ASTOUNDZ team members recently attended the Governor’s Business Forum for Women hosted by the Greater Houston Women’s Chamber of Commerce. There, we listened to a series of women who pursued, are pursuing and will pursue their entrepreneurial endeavors. These women were diverse in age, ethnicity, and sources of income, but regardless of their backgrounds, many women incorporated technology into their businesses.
It is a common understanding that women are severely underrepresented in STEM careers. However, the technology space is evolving into a more female-inclusive environment. More women are encouraged to speak at tech events and have large followings on their blogs, spreading their knowledge from their experiences within the industry. So how do they make it work? How do they overcome the challenges of being a female in the industry, and how do they handle situations differently?
Exploring the Claims about Women in the Tech Industry
We interviewed with Carolyn Rodz to share her experience as a female entrepreneur in the technology and marketing space. Rodz is the founder of Alice, a collaborative accelerator that empowers women entrepreneurs to think bigger by connecting them with access to capital, resources, mentorship, and partners to fuel their growth.
“A panelist mentioned that female entrepreneurs are more likely to receive funding than males for their ventures from angel investors. Can you share anything about your experience that supports this claim?”
Rodz: It all has to do with relationships. Angel investors are looking at what these entrepreneurs bring to the company, and who they can trust and believe in. This is critical in the first stages of funding. Women naturally take the time to get to know people and build those relationships. When we have access to the network, it’s easier. However, there are always exceptions to the rule.
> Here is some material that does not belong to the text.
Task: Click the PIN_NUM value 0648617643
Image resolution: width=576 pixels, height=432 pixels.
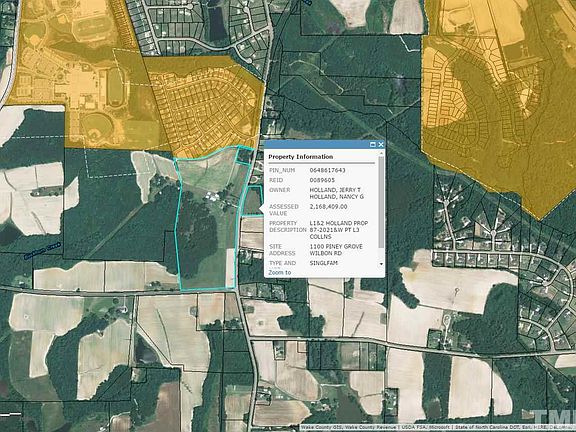Action: pos(327,170)
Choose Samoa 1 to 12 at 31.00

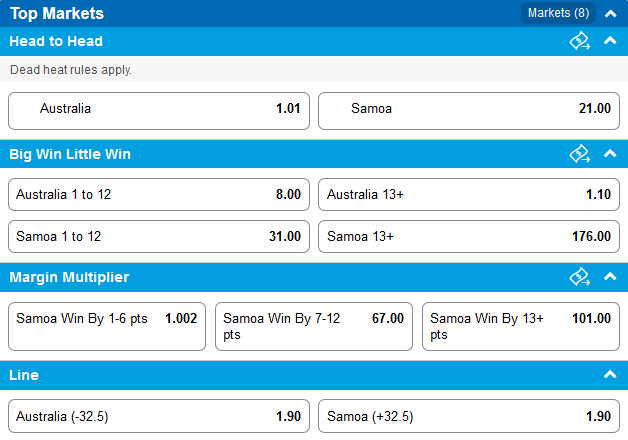tap(159, 237)
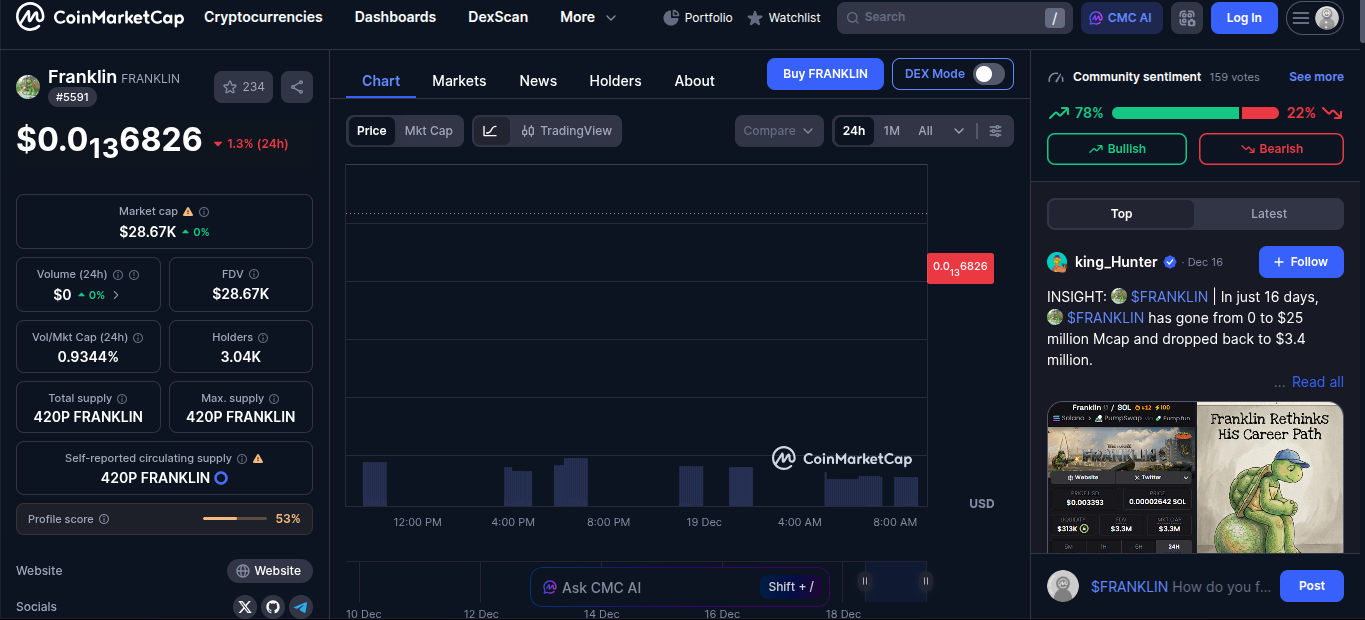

“Did you find that starting a technology company was generally less, more, or equally challenging as a female in this industry, and why?”
Rodz: I’d say it’s equally challenging. We certainly have disadvantages as women in terms of raising capital and gaining accessibility in the tech space. Like any space, it’s human nature for people to gravitate toward other people like them. On the flip side, there is a huge opportunity, awareness, and need for diversity in the technology industry. Early stages are much more difficult for women in building rapport with other men, but once you get past that and gain the credibility, you can better position yourself.
“What main points of advice do you have for women (or anyone) who wish to start a technological/online-based company?”
Rodz: Start small. So many times, I see founders trying to solve every piece of the puzzle without going to market. What helped us was building a series of small basic experiments to de-risk our assumptions. The faster you can put something out there (an offer, landing page, etc.), the easier it will be to make users loyal and part of the growth of your company. We have a very supportive user base – they tell us and we listen. It’s actually become part of our culture.
The Future of Women in Tech
Although many people, blogs, and companies claim that women are unequal to men in the technology industry, the success of the women in the panels and women like Carolyn Rodz proves that industry standards are changing. Don’t let the idea of a disadvantage actually create a disadvantage.
Carolyn Rodz left us with one more piece of advice: “For women, we tend to wait a little longer and it slows us down in the end. When you feel like you’re 80% there, just go for it. Do something. You just have to make it happen.”